Salt stress induced an overaccumulation of ROS like superoxide anion, hydroxyl radicals, and H2O2, which actively oxidized essential macromolecules including membrane lipids and proteins leading to membrane damage, protein degradation, alteration in metabolism, and ultimately cell death (Miller et al., 2010). In the present study, NaCl imposed high levels of stress to rice plants as indicated by 2- to 3-fold increase in H2O2 as compared to the controls, and SNPs considerably reduced the amount of harmful ROS especially in the case of ‘Pokkali’ and ‘KDML105’ (Table 3). The alleviating effects of SNPs on the reduction of H2O2 production in salt-stressed rice plants were previously reported by Abdel-Haliem et al. (2017) when the plants were challenged with moderate salt levels (100-200 mM NaCl). One of the most damaging actions of ROS involves an attack on polyunsaturated lipids in the membrane through an oxidative chain reaction, lipid peroxidation. Lipid peroxidation produces several by-products including MDA which is widely used as an indicator for the level of lipid peroxidation. Rice plants under salt stress produced 2- to 4- fold increase in MDA, but SNPs pretreatment did not significantly reduce the MDA content (Table 3). Similar results were reported in Abdel-Haliem et al. (2017) that SNPs resulted in minimal reduction in MDA in salt-stressed rice plants.
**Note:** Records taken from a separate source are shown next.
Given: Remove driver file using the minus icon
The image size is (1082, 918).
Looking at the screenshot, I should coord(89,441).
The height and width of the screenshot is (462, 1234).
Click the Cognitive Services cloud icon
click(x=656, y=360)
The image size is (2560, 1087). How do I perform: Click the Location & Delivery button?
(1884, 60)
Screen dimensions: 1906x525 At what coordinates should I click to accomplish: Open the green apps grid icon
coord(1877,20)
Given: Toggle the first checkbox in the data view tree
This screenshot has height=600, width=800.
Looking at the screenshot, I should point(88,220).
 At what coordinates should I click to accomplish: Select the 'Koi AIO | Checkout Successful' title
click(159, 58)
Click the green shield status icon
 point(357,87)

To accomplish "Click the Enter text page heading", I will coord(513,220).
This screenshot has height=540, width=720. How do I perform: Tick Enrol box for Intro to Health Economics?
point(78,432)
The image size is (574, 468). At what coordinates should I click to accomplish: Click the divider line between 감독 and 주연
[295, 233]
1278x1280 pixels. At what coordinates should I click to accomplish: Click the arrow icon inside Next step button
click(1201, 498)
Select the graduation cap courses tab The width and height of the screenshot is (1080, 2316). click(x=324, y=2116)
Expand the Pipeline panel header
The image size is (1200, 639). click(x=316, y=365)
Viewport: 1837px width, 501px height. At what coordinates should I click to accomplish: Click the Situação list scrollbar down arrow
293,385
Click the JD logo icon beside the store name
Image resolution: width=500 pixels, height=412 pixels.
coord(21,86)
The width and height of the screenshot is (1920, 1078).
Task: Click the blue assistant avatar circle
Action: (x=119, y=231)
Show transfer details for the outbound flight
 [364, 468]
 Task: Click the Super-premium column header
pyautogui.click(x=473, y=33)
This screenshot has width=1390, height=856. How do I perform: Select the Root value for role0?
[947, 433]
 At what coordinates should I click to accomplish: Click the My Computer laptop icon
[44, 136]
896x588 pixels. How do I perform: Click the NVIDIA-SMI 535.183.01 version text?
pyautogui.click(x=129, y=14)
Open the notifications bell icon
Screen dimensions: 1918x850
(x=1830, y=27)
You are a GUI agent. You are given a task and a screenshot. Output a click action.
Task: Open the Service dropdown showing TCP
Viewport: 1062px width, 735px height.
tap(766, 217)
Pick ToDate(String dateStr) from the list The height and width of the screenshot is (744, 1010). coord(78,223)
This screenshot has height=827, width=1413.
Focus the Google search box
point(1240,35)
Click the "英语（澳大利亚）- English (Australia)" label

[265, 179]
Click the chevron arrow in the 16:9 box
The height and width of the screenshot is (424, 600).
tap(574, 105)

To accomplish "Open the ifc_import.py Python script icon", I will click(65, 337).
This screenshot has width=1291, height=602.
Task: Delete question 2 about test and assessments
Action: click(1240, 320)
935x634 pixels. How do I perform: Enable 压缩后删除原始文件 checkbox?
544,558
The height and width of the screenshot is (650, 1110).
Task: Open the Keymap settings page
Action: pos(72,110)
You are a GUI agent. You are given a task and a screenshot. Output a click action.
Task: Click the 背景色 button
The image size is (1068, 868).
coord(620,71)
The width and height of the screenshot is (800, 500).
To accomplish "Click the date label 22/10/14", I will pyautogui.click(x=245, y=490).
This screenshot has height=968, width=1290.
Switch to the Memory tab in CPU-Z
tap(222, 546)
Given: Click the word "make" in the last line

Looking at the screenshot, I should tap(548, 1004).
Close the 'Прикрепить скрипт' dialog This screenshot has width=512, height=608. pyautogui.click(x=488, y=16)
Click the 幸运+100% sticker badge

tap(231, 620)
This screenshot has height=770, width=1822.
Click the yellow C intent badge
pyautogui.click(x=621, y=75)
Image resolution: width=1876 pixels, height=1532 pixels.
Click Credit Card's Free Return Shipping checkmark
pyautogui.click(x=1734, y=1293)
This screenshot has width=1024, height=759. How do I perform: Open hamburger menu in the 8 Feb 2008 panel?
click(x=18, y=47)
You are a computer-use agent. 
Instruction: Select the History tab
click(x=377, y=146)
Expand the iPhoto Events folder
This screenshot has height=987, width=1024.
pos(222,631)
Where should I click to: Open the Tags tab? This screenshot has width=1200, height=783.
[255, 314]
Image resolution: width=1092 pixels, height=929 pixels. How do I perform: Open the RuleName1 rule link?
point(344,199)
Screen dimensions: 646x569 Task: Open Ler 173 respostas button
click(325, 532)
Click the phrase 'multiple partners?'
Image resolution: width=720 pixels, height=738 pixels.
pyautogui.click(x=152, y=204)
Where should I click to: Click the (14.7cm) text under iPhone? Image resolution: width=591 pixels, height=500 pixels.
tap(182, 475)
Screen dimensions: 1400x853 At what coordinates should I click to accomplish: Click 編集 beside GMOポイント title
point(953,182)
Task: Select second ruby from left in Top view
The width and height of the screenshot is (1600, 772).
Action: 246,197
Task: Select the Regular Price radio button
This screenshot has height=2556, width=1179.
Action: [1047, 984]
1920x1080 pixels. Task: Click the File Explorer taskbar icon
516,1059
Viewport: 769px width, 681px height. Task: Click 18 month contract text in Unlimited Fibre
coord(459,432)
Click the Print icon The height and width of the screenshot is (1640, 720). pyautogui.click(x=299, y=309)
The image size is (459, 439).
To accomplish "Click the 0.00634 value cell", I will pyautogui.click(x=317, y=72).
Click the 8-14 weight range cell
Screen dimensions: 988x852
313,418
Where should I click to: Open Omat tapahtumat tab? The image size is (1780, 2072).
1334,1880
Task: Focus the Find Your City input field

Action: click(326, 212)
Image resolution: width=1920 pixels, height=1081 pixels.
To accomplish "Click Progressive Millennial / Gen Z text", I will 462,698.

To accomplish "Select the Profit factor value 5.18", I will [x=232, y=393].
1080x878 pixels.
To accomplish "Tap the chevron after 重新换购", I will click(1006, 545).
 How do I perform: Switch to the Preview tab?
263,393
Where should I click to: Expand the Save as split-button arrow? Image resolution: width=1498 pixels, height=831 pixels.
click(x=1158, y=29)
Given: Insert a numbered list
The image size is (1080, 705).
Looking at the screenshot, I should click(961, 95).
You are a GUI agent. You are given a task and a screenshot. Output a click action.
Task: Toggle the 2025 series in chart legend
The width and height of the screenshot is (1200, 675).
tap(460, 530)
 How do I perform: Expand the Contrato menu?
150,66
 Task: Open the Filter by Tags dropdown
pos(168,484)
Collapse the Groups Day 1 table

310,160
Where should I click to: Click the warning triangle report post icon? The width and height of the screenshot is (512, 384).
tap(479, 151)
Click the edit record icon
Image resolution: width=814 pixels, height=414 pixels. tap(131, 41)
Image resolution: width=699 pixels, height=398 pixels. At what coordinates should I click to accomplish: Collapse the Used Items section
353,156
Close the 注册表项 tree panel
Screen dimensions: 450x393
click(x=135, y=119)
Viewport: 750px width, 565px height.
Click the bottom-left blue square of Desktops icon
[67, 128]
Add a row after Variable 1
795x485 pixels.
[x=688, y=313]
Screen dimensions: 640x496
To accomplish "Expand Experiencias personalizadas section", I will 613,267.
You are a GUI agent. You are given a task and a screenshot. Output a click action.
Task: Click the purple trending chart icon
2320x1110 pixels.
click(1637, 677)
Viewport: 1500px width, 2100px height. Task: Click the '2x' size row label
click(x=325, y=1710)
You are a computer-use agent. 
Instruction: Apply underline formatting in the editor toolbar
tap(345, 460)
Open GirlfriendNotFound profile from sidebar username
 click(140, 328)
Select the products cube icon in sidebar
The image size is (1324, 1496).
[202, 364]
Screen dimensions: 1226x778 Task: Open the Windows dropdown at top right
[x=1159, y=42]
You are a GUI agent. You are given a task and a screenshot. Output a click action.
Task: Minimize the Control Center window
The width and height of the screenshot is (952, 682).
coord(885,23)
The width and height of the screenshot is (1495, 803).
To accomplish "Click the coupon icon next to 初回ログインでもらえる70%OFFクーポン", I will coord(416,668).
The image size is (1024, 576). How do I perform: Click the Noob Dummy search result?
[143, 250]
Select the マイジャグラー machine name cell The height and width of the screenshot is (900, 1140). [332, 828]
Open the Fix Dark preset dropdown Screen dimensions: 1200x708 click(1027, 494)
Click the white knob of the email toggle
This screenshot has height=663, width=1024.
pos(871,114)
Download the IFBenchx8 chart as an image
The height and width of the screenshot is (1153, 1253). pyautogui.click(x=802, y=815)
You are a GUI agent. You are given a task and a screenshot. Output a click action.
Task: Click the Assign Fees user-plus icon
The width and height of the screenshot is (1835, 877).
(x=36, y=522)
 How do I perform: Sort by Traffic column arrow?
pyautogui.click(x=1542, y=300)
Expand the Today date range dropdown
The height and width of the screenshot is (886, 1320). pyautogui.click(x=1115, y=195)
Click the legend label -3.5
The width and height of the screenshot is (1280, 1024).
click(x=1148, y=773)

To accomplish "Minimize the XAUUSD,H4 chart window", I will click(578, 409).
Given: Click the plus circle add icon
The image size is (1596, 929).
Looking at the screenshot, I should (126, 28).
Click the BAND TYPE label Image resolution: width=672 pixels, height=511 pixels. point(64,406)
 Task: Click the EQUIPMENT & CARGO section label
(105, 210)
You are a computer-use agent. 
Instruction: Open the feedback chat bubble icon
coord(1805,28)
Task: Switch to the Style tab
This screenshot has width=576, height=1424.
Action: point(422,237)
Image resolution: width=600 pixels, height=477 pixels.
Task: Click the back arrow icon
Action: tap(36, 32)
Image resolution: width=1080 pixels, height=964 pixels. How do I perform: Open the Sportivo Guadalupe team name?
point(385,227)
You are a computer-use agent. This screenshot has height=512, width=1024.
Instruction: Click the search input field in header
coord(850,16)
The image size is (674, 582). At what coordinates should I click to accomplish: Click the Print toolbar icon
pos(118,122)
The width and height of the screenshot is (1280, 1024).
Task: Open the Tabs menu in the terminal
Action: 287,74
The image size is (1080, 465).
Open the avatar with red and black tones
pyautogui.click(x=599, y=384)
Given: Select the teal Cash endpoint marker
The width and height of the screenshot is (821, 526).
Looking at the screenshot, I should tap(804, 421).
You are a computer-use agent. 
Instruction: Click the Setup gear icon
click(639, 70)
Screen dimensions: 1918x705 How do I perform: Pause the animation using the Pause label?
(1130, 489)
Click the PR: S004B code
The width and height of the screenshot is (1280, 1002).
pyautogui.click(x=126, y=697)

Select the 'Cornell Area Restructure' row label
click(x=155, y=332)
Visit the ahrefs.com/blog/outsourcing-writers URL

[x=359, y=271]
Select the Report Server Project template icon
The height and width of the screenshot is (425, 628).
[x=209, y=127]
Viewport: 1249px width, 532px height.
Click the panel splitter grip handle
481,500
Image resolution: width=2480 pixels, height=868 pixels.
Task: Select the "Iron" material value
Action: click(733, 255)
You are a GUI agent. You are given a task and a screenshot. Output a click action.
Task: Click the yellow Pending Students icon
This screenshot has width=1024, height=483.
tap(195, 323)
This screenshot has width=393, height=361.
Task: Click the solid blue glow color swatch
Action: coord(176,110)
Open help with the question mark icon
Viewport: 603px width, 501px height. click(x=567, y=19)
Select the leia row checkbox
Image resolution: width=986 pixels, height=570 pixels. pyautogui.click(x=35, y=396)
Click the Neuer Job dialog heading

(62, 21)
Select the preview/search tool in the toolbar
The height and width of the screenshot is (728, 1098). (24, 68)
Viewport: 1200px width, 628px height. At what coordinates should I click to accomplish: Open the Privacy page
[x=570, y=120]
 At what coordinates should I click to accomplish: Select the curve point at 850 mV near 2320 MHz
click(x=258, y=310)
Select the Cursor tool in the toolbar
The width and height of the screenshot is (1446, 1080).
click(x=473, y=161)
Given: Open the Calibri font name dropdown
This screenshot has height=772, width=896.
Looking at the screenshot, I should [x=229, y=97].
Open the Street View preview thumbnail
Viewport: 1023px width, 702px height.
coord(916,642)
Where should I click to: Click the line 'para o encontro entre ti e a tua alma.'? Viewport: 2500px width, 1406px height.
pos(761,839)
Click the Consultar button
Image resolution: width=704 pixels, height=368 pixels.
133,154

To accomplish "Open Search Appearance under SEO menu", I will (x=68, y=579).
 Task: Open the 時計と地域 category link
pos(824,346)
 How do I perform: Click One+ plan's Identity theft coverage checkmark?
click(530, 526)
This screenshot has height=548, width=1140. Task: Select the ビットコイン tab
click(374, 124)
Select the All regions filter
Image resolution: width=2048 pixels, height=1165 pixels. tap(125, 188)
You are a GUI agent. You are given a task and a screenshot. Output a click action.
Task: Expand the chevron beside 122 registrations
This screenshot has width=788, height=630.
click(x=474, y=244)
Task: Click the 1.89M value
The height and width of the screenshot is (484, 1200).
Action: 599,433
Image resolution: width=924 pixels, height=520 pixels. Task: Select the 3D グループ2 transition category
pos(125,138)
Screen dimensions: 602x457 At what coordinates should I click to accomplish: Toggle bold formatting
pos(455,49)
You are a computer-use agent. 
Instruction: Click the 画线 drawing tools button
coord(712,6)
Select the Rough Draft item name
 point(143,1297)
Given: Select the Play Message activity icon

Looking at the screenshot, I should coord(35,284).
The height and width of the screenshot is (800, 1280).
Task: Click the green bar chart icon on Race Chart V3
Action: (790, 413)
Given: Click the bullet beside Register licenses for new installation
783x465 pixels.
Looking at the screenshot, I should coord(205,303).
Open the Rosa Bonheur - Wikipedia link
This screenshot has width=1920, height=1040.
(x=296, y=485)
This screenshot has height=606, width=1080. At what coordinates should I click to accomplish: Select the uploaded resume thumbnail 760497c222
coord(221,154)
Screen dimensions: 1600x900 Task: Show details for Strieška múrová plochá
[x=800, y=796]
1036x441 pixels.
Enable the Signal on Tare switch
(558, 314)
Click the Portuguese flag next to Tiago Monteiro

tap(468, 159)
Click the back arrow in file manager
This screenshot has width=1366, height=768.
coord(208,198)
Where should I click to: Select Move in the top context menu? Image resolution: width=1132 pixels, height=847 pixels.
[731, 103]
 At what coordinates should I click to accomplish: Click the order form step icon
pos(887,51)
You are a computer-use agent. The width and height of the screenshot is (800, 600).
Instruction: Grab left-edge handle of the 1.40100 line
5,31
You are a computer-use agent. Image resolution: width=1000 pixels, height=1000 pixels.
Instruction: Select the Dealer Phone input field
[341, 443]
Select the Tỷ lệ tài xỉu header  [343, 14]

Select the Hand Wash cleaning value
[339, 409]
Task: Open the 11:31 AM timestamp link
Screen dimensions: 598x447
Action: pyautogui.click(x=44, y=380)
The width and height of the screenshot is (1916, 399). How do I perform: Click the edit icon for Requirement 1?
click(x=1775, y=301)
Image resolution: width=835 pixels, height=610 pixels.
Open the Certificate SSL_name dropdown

In contrast, Siddiqui et al. (2014) found that SNPs (0.5 to 7.5 g L-1) applied simultaneously with NaCl (120 mM) to squash (Cucurbita pepo L.) seedlings effectively reduced the amount of MDA. Therefore, the effectiveness of SNPs on modifying or mitigating physiological parameters of salt-stressed plants depends on the plant species, the developmental stage, the concentrations of NaCl, and the application method and concentrations of SNPs.

One of the most important strategies of plants to alleviate adverse effects of salt stress is to develop intricated non- enzymatic and enzymatic antioxidant systems to destroy ROS (Miller et al., 2010). In this study, SNPs invoked varying patterns of responses in relation to activities of antioxidant enzymes in different rice cultivars under salt stress. For ‘KDML105’ and ‘Pokkali’, lower contents of H2O2 in the salt stressed plants treated with SNPs compared to the salt stressed plants were due to high activities of CAT and APX, while ‘IR29’ displayed prominent activities of CAT and POX. Upregulation of CAT and POX activities in response to SNPs was previously reported in rice ‘Skha 1’ (Abdel-Haliem et al., 2017) and squash (Siddiqui et al., 2014). For the salt tolerant ‘Pokkali’, the lower level of CAT activity in the SNPs- treated salt stress plants indicated lower level of stress and less regulation of H2O2. This type of response was previously reported in rice ‘Dongjin’ (Kim et al., 2013). Kim et al. (2017) reported that Si-supplemented plants showed enhanced resistance to abiotic stress through lowering ROS production by enhancing activity of antioxidant enzymes (particularly CAT) which converts H2O2 to H2O, thereby decreasing MDA and oxidative damages.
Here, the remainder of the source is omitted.